3. The facts of the case may thus be stated as follows :
The two brothers, Jadab and Tara Nath, and the widow of the deceased brother, Madhab, were living together until the death of Jadab in 1865. Jadab died without heirs find such property as he had was inherited by his brother Tara Nath. Madhab’s widow, Bama Sundari, left the family dwelling house and enjoyed a separate share of her hus-. band’s property from the year 1879, she did not after that date at any rate lay any claim to or enjoy any sort of possession of the properties which formed the subject of the present suit. These properties, however, admittedly were acquired at some time prior to the date when the widow left the family dwelling house in 1879. There is also the fact that at some time before 1879 Tara Nath was granted by the zemindar the brahmatten of one of the plots which formed the subject of the suit, and the finding is that this was a grant made personally to him in consideration of his being the priest.
4. The learned Subordinate Judge has somewhat obscured the case by trying to deal with the application of the general rule under which the jointness of a Hindu family is presumed. It is enough for the purposes of this case to refer to the judgment of their Lordships of the Privy Council in the case of Bannoo v. Kashee Ram 3 C. 315. in which their Lord ships said that the presumption referred to could not be safely relied upon in a case in which the disputed property was in the possession of the person under whom the defendant claimed and was ostensibly that person’s own property at the time of his death. In this case also the property which forms the subject of the suit was in the possession of Tara Nath as his own property from the year 1879 and in addition to that the widow, although she was given a share in certain properties which were undisputedly her husband’s property in that year 1879, was given no share in this property and laid no claim to it since that date.
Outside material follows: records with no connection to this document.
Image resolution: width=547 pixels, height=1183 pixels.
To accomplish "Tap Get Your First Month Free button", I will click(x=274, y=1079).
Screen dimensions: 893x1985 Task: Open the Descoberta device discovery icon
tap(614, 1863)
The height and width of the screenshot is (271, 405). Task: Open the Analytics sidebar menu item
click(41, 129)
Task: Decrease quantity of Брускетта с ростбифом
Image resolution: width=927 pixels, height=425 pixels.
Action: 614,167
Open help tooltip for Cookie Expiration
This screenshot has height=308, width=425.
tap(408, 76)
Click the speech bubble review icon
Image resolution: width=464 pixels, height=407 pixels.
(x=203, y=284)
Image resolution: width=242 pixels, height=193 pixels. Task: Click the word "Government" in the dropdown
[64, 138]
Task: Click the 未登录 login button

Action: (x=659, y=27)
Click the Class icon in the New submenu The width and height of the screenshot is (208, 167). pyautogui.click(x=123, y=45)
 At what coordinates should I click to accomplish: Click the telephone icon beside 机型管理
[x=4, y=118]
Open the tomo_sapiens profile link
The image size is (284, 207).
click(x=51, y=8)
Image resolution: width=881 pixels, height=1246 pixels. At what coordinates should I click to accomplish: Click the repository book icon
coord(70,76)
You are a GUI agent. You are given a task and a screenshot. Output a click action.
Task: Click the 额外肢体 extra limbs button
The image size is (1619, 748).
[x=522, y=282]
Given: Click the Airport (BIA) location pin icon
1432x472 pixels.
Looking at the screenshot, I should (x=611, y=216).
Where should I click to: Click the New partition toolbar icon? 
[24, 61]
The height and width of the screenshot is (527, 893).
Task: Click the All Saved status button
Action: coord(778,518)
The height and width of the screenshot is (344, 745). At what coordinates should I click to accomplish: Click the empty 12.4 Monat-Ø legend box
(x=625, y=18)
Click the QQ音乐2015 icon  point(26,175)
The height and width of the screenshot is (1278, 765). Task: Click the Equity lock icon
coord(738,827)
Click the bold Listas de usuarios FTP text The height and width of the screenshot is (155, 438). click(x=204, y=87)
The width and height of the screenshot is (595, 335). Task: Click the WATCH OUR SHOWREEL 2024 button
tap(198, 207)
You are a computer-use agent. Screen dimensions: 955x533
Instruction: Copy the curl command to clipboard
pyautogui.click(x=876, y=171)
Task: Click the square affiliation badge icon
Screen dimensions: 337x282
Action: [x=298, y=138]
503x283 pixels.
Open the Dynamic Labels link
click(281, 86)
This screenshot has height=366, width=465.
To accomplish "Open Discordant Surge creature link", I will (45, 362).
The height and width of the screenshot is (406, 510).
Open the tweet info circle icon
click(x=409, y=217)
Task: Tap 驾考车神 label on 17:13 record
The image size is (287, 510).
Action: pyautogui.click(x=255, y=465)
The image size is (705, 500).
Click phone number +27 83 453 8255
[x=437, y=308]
There is also the fact that Tara Nath obtained a grant in respect of a portion of this property and it has been found that the grant was a personal grant to himself. The finding of both the lower Courts is that the property was the self-acquired property of Tara Nath, and upon the facts we have stated we are of opinion that the finding was justified. It is not necessary to discuss the application of any general presumption of joint-ness, if indeed it be correct to say that any such general presumption can be applied to particular pieces of property without regard to the facts of the case.
5. The result is that the appeal is dismissed with costs.